I awoke with tears on my face. The bell for Vigils was ringing and Soeur Marguerite was standing at the foot of my bed with a cresset in one uplifted hand. I muttered the customary Praise be! and rose in haste, feeling between my mattress and the bed for the tablets of dye LeMerle had given me, wrapped in a scrap of cloth so that my fingers should show no telltale stains. It would be easy, I knew, to dispose of the tablets as instructed. That done, I would see my daughter.
All the same I hesitated. I lifted the tiny package and smelt it. It had a resinous, sweetish scent and I could detect the smell of gum arabic and the scarlet pigment Giordano called dragon’s blood through the weave. There was something else too: something spicy like ginger or aniseed. Harmless, he had promised.
LeMerle was not at Vigils, nor at Matins, nor Prime. Eventually he made his appearance at Chapter but said that he needed to attend to some business in Barbâtre, and selected two sisters-at random, or so it seemed-to assist him. I was one. Antoine was the other.
As Père Colombin addressed the Chapter and Antoine saw to the hens and ducks in the barnyard, I fetched LeMerle’s horse for the journey into Barbâtre. Antoine and I would walk, of course, but the new confessor would ride as befitted his noble status. I brushed the animal’s dappled flanks and strapped on the saddle whilst Antoine fed the other beasts-a mule, two ponies, and half a dozen cows-from the bins of hay at the back of the barn. It was more than an hour before LeMerle joined us, and when he returned I saw he had put aside his clerical robe in favor of the breeches and boots more suited to riding. He wore a wide-brimmed hat to protect his eyes from the sun, and thus clad he looked so like the Blackbird of the old days that my heart twisted.

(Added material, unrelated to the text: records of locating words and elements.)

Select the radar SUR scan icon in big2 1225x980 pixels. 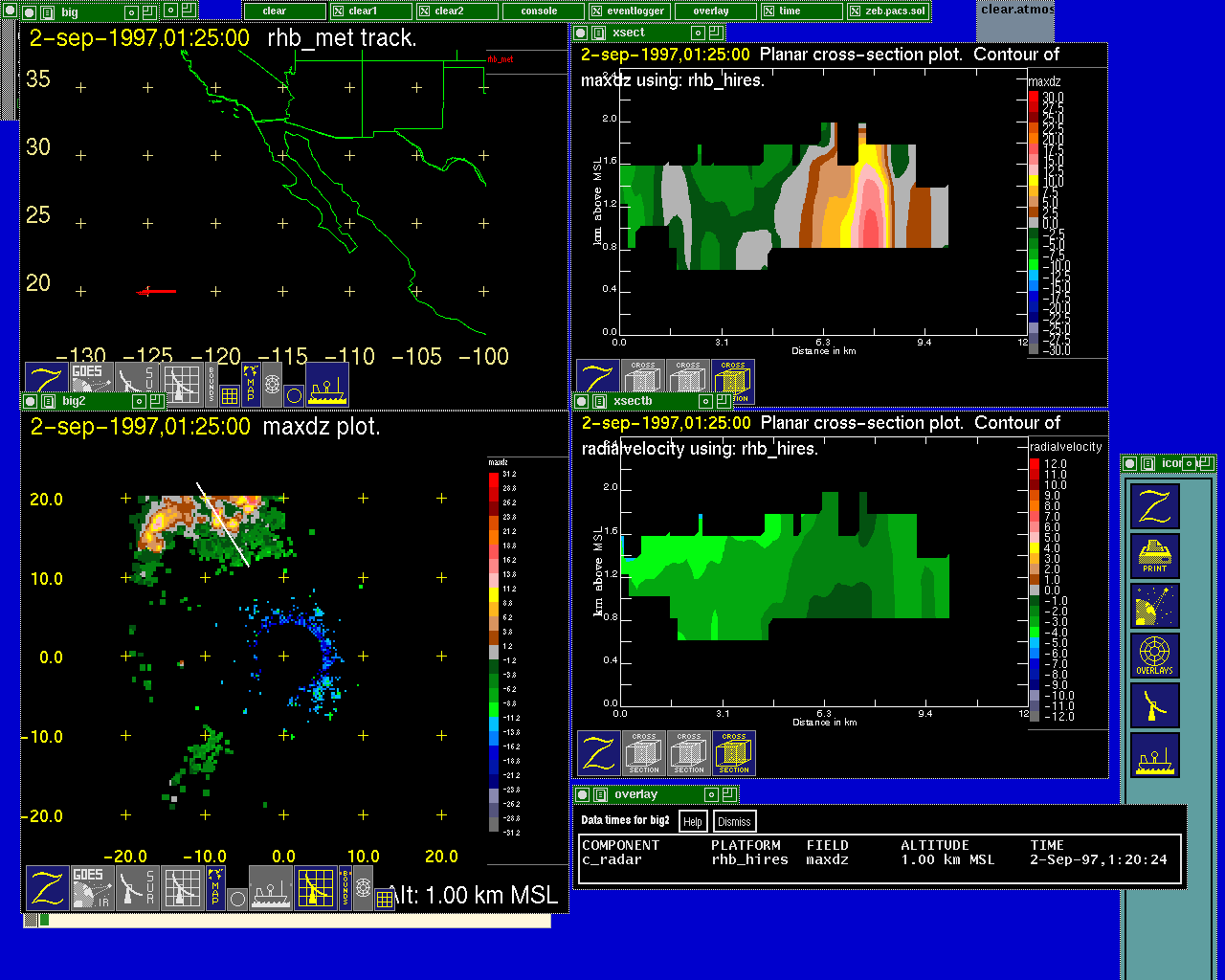click(138, 888)
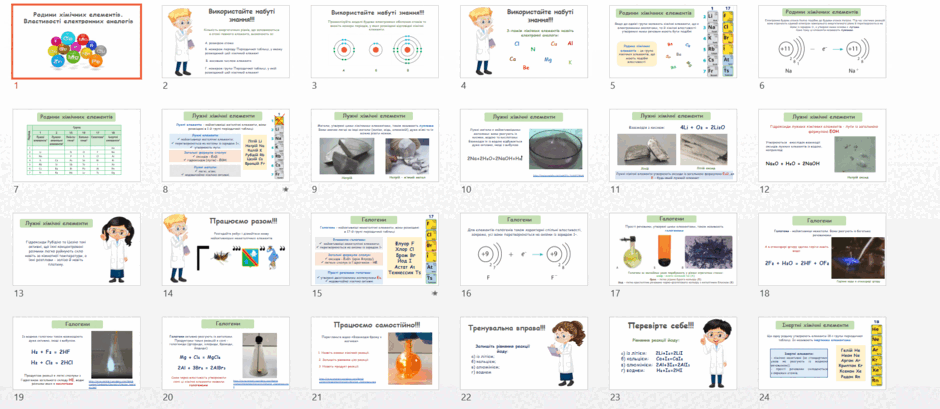This screenshot has width=940, height=409.
Task: Select slide 1 title thumbnail
Action: click(x=77, y=41)
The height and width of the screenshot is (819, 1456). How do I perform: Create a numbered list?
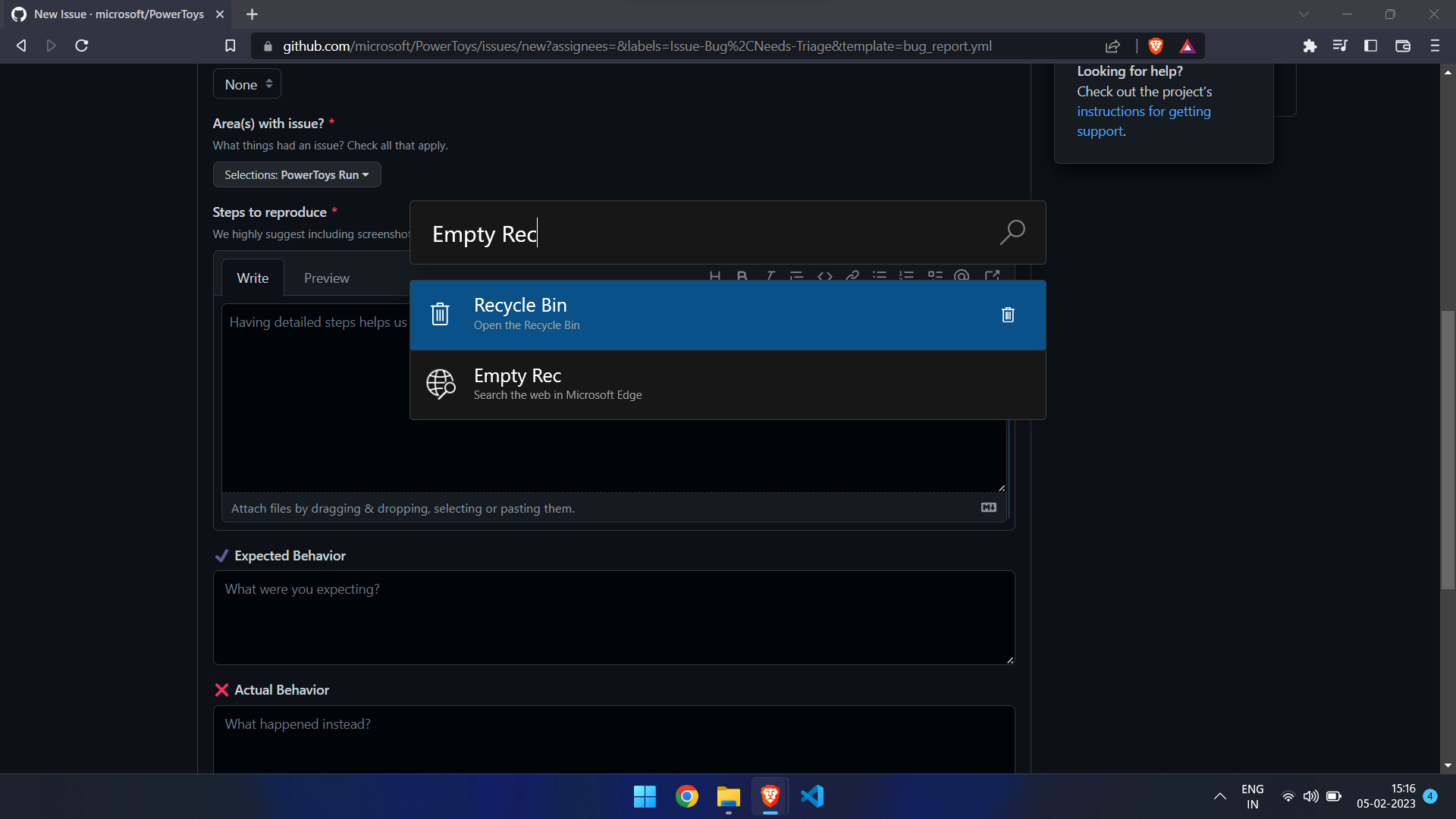(x=907, y=275)
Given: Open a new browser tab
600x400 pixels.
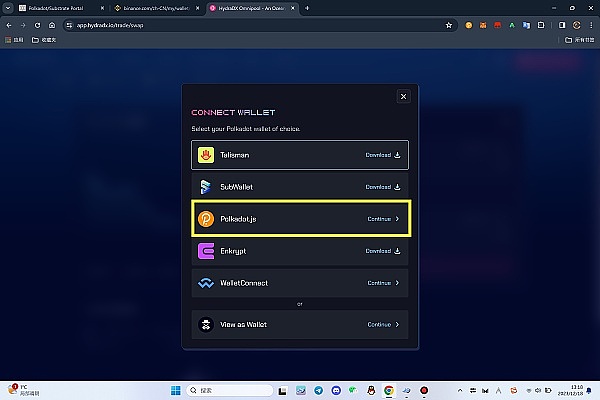Looking at the screenshot, I should [307, 8].
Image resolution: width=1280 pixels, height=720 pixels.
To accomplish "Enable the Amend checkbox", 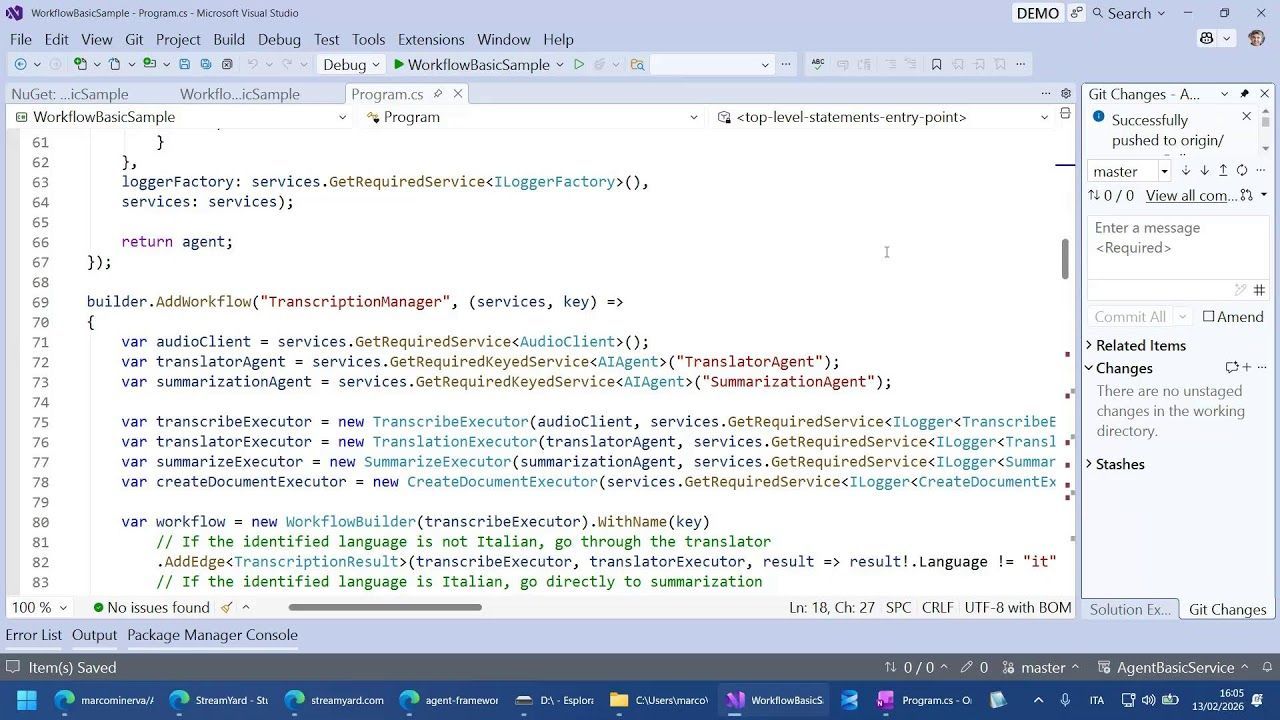I will 1209,317.
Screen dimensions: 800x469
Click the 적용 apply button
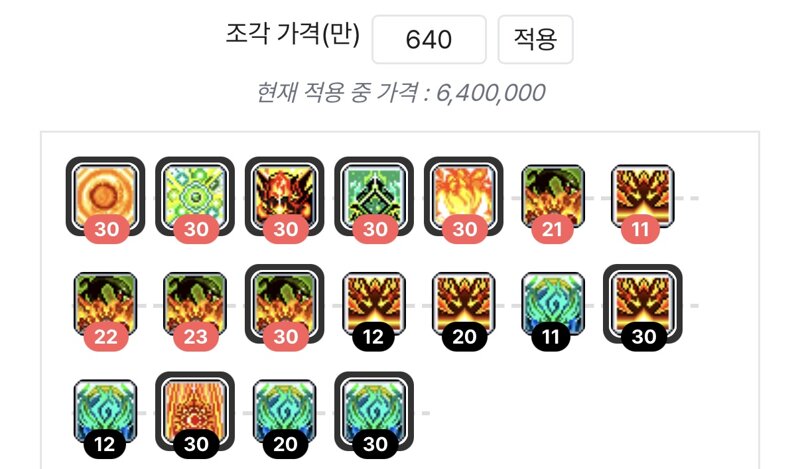click(x=535, y=39)
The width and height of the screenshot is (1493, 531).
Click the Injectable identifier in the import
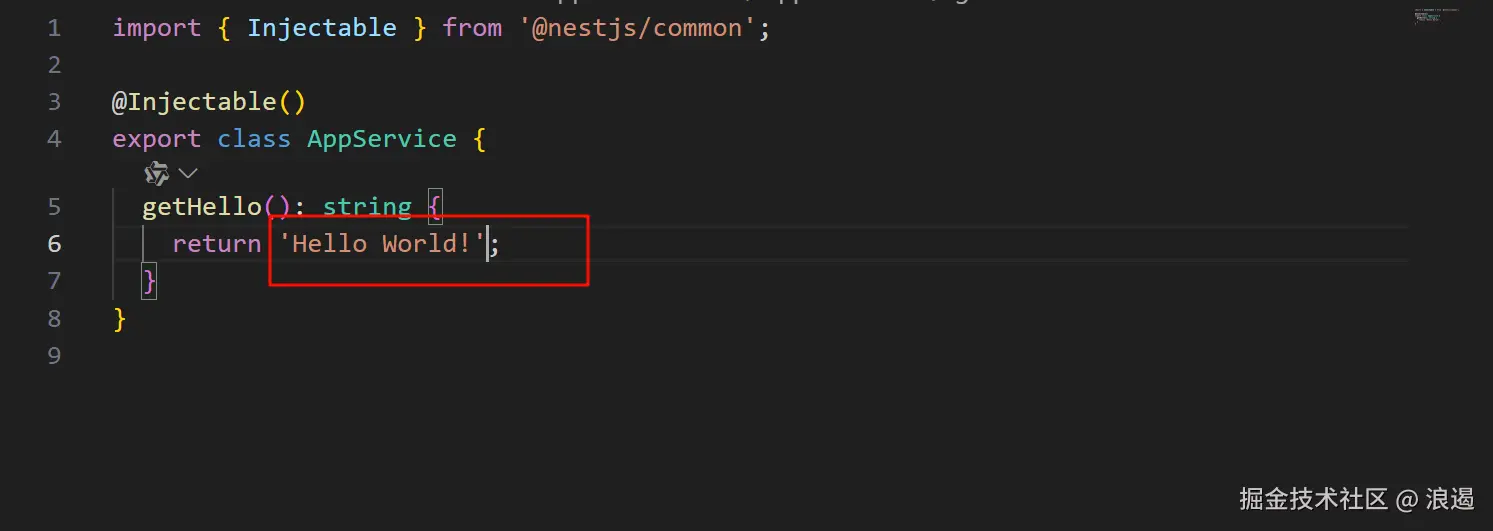322,28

It was market day, and he explained as we set off that he wanted us to arrange some food purchases and other errands on his behalf. Antoine’s eyes lit up as he mentioned the market and I kept mine cautiously lowered. I wondered what favor Antoine had performed-or might be called upon to perform-in return for this outing, or whether she had indeed been a random choice. Perhaps it simply amused him to see the fat nun sweat and struggle in the dust at his horse’s flanks. It didn’t matter in either case. Soon I would see Fleur.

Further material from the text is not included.